**Task requirements**
The records that follow are to be repeated exactly, in full.

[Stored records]

------------------------------

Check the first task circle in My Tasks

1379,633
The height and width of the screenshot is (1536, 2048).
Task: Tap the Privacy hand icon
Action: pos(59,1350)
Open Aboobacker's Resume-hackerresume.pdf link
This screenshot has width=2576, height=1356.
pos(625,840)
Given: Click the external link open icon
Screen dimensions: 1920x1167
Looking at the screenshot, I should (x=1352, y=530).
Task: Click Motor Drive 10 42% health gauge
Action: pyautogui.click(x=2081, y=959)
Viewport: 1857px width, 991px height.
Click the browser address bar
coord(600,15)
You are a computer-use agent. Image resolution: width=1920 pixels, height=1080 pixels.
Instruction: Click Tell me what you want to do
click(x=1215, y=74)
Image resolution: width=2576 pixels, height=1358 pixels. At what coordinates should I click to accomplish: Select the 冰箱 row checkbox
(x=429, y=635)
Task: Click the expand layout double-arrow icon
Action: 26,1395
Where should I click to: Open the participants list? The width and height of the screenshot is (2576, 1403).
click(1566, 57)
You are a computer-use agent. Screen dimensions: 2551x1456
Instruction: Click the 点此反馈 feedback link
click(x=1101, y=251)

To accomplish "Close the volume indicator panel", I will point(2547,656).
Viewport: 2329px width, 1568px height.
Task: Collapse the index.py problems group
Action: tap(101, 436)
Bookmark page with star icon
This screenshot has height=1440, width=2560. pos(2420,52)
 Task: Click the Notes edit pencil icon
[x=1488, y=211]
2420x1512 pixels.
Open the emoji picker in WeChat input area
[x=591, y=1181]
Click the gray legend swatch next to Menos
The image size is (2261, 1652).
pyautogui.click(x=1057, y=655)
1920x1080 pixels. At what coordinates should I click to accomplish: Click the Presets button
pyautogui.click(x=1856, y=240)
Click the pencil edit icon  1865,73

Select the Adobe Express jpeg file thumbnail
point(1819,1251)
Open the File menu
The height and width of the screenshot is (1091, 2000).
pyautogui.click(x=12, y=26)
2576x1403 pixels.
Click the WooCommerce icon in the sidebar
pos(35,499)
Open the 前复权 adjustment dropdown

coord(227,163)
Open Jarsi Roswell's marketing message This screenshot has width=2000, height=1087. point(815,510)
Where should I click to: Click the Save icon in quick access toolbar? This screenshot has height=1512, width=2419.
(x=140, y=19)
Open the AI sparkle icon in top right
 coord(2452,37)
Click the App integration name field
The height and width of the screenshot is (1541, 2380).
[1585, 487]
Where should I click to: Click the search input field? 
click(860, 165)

------------------------------

**Result of the task**
Check the first task circle in My Tasks

1379,633
The height and width of the screenshot is (1536, 2048).
Task: Tap the Privacy hand icon
Action: pos(59,1350)
Open Aboobacker's Resume-hackerresume.pdf link
This screenshot has width=2576, height=1356.
pos(625,840)
Given: Click the external link open icon
Screen dimensions: 1920x1167
Looking at the screenshot, I should (x=1352, y=530).
Task: Click Motor Drive 10 42% health gauge
Action: pyautogui.click(x=2081, y=959)
Viewport: 1857px width, 991px height.
Click the browser address bar
coord(600,15)
You are a computer-use agent. Image resolution: width=1920 pixels, height=1080 pixels.
Instruction: Click Tell me what you want to do
click(x=1215, y=74)
Image resolution: width=2576 pixels, height=1358 pixels. At what coordinates should I click to accomplish: Select the 冰箱 row checkbox
(x=429, y=635)
Task: Click the expand layout double-arrow icon
Action: 26,1395
Where should I click to: Open the participants list? The width and height of the screenshot is (2576, 1403).
click(1566, 57)
You are a computer-use agent. Screen dimensions: 2551x1456
Instruction: Click the 点此反馈 feedback link
click(x=1101, y=251)

To accomplish "Close the volume indicator panel", I will point(2547,656).
Viewport: 2329px width, 1568px height.
Task: Collapse the index.py problems group
Action: tap(101, 436)
Bookmark page with star icon
This screenshot has height=1440, width=2560. pos(2420,52)
 Task: Click the Notes edit pencil icon
[x=1488, y=211]
2420x1512 pixels.
Open the emoji picker in WeChat input area
[x=591, y=1181]
Click the gray legend swatch next to Menos
The image size is (2261, 1652).
pyautogui.click(x=1057, y=655)
1920x1080 pixels. At what coordinates should I click to accomplish: Click the Presets button
pyautogui.click(x=1856, y=240)
Click the pencil edit icon  1865,73

Select the Adobe Express jpeg file thumbnail
point(1819,1251)
Open the File menu
The height and width of the screenshot is (1091, 2000).
pyautogui.click(x=12, y=26)
2576x1403 pixels.
Click the WooCommerce icon in the sidebar
pos(35,499)
Open the 前复权 adjustment dropdown

coord(227,163)
Open Jarsi Roswell's marketing message This screenshot has width=2000, height=1087. point(815,510)
Where should I click to: Click the Save icon in quick access toolbar? This screenshot has height=1512, width=2419.
(x=140, y=19)
Open the AI sparkle icon in top right
 coord(2452,37)
Click the App integration name field
The height and width of the screenshot is (1541, 2380).
[1585, 487]
Where should I click to: Click the search input field? 
click(860, 165)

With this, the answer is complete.